The EAA access to the real deal big gun solidworks is no more. New deal is a 50% off annual subscription to 3D Experience Solidworks for Makers (about $50/yr versus $100/yr). This was not something EAA initiated.
I didn't find much on the product other than a vapid bit of fluff about how exciting it is. It's cloud! It's exciting! It's for makers! The "maker" crap always makes me think of bobbleheads putting glitter, a jewelry pin, and self blinking LEDs on a Popsicle stick and being very impressed with themselves while frantically signalling their virtue.
Last thing I want is my CAD or motion control stuff being "exciting", when machine tools get exciting bad things are usually happening says Mr. Grumpy.
Add in that it's for hobby folks / makers only, limited to use on projects making under 2000/yr., and it appears it watermarks all 3D formats.
3DEXPERIENCE SOLIDWORKS for Makers
https://www.eaa.org/eaa/aircraft-building/builderresources
If I only needed limited 2.5/3 axis CAM and file formats Fusion360 Hobby for free is probably the go to if lowest cost is the most critical aspect. If they had never done the entire package for free and then pulled the rug out, and instead and had released the current version as a community / hey kid first ones free version it would probably be very well received. For me, the problem is Autodesk has a very bad history of making free not free or no longer available. Anyone remember 123D? Notice how many of their products are now annual subscription rather than buy it and own it? Just like Adobe and Microsoft Office.
If I didn't care about parametric and wanted just a simple 2D drawing program with integrated reasonable CAM with some useful features like fillets and OK dimensioning Vectric Cut2D would look pretty good. Add in Librecad if you want better 2D cad and have fun. I've done a lot of clock parts using VCarve with some open source packages like inkscape and librecad.

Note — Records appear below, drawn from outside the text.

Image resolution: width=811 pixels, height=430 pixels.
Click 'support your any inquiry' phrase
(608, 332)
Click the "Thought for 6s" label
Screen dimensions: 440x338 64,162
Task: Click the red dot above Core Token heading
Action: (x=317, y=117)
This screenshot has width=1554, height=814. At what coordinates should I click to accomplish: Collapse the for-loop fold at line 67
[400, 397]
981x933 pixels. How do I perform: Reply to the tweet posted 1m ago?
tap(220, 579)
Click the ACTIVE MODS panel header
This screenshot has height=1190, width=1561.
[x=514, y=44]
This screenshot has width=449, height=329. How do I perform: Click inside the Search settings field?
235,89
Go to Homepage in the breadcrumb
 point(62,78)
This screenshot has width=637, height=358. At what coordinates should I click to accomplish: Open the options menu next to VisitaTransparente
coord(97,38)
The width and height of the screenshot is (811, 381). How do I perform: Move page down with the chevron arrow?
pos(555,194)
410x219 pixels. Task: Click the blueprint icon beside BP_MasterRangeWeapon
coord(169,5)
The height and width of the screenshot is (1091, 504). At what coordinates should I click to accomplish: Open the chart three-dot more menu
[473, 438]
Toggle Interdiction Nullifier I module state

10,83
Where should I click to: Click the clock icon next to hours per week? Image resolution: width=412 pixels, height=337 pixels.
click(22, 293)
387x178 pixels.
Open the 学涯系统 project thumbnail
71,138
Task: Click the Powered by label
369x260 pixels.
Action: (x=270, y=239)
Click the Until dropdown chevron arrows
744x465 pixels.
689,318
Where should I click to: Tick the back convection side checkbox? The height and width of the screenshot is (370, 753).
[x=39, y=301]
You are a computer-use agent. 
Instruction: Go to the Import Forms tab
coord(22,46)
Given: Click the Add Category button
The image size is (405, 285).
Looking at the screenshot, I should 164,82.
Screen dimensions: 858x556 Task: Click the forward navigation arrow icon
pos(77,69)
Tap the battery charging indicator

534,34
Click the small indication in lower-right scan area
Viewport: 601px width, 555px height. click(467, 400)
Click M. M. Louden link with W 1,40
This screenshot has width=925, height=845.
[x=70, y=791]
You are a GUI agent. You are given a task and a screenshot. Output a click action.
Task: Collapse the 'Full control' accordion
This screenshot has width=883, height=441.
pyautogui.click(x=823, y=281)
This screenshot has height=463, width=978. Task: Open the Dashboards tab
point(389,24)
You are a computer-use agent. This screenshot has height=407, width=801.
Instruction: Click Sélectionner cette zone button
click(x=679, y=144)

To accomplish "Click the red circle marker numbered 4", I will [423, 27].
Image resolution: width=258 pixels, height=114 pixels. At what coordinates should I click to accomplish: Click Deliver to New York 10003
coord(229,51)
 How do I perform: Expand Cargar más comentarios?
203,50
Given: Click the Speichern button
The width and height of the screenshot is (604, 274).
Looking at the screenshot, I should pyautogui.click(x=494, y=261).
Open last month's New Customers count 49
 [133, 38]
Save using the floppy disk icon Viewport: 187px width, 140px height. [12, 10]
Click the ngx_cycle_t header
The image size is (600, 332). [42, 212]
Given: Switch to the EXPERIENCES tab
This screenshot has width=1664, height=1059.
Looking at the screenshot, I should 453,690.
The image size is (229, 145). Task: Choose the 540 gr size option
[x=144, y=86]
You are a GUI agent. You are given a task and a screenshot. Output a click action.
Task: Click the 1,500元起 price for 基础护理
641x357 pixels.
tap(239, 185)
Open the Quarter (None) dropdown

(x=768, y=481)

After looking at that and fooling with Freecad I bought Alibre Atom Workshop. I had decided I really wanted 3D CAD capabilities, not just excellent drawing/creation like Blender, but real CAD. Meshcam Pro (formerly Art), which is usually $500 from the original maker, plus 2 seats for Atom all for $400. $300 at the moment. Nice as I have two shop buildings and my eyes get tired quickly using a laptops small screen. I'd always liked meshcam when in fool with it / demo version mode, and the chance to buy it at a good discount and get two seats of Atom for free was a deal too good to skip.
I really don't want my software calling home every minute, and having everything on a cloud server just sits wrong with me. I like having local files that I can back up. Some prefer to let others deal with such things in a cloud, and as long the others get it right that's fine.
I was looking at upgrading to Pro obviously, but as I looked further I realized the pro maintenance is $350 a year, versus $50/yr for Atom. As Atom does all this simply guy has needed so far (actually most of my needs can be met by VCarve Pro) it looks like I'll continue on with Atom. Mike has pointed out some issues, but for 3D parametric CAD it's about the only product that works for me in the area between free and $1000+ per seat, or on a $495/yr subscription like fusion360.
The hobby price range 3D CAD / CAM world is tough for the developers, figure they want to get people using their products and want to upsell a certain percent of users to a flagship level product. At the same time, they can't leave too many of the flagship features in the hobby version without killing off the upsell / upgrade revenue stream.
The hobby price range 3D CAD / CAM world is tough for us too. We have to balance financial impact versus how many quirks / irritations / weird work arounds we are willing to deal with. Sometimes you just want stuff that works, sometimes just works has a price tag.
I'm retired, no investments in or employment by Vectric or Alibre, just have been happy with these two companies.